Why not doko desu ka?


I also wrote that (and was not correct), but I had a feeling it should be "doko ni desu ka". Can someone explain why "kudasai"?


Because desu is not a straight translation of "is". It's more a polite ending a lot of the time. Doko desu ka or doko ni arimasu ka, but not doko ni desu ka.

Please don't rely solely on duo for learning any language. It's a good start and supplement, but if you really want to learn, you would be better off investing in a good course. Tae kim has a great guide you can buy, or download from his site for free. There's way too much duo misses out on (like how to use desu and da for example!) especially if you use the app (still can't believe no tips and notes yet!)


Could you talk about the web address of Tae kim, please?


From what I've gathered, the use of に in regards to place is usually to describe either direction (どこに行きますか=Where are you going?), or in regards to the existence verbs (ある and いる).

In this case, it's the latter. ある is being used.

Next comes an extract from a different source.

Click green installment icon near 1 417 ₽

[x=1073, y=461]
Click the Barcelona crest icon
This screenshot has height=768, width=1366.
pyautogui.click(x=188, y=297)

Why is it ookii instead of ookina?


大きな is more subjective, like 大きなもんだい where as 大きい is more literal, and describes more physical things like a store. Same as おもたい can be slightly more subjective than おもい (heavy).


I could be completely wrong here, so someone can comment on if this is right, but the use of ___はどこですか sounds more like you know the object in question already exists in area and are asking where it is. Meanwhile, this question is asking if there is one, and asking where it is at the same time. I'm inferring this based on the fact that ありますか is like asking "Is there?"

This English question doesn't sound very natural either. I personally would have split it into two phrases "Is there a big department store here?" "Where is it?"


You have that exactly right. I missed it the first time. It is asking where is a department store if it exists hence we have to use the ある。It is not asking where is the department store.


when do you use 大きい vs 大きな?


大きい and 小さい, being antonyms too, act like both i-adjectives and na-adjectives. That being said, careful not to mix up their usage! 大きい can be used both as an attribute and as a predicate, but 大きな only as a predicate! Take a look at this:

A: あの大きい雲は見えるの?(Can you see that big cloud?)

A: あの大きな雲は見えるの? (Can you see that big cloud?)

These sentences are the same. The adjective is used as an attribute. However, if speaker B was to reply with “Yeah, that cloud is very big!”, 大きい would be the only correct choice!

B: うん、その雲はとても大きい!

TL;DR 大きい can be used both as attribute (in front of the word) and predicate (at the end of the sentence). 大きな only as attribute!


Is this not correct? 大きなデパートはどこですか


That should work too. If it failed you, flag it. :)


Why is this 大きいデパート and not 大きなデパート?


The adjectives 大きい and 小さい are unique (as far as I'm aware) in that they are both い-adjectives and な-adjectives. Therefore, BOTH 大きいデパート and 大きなデパート are correct.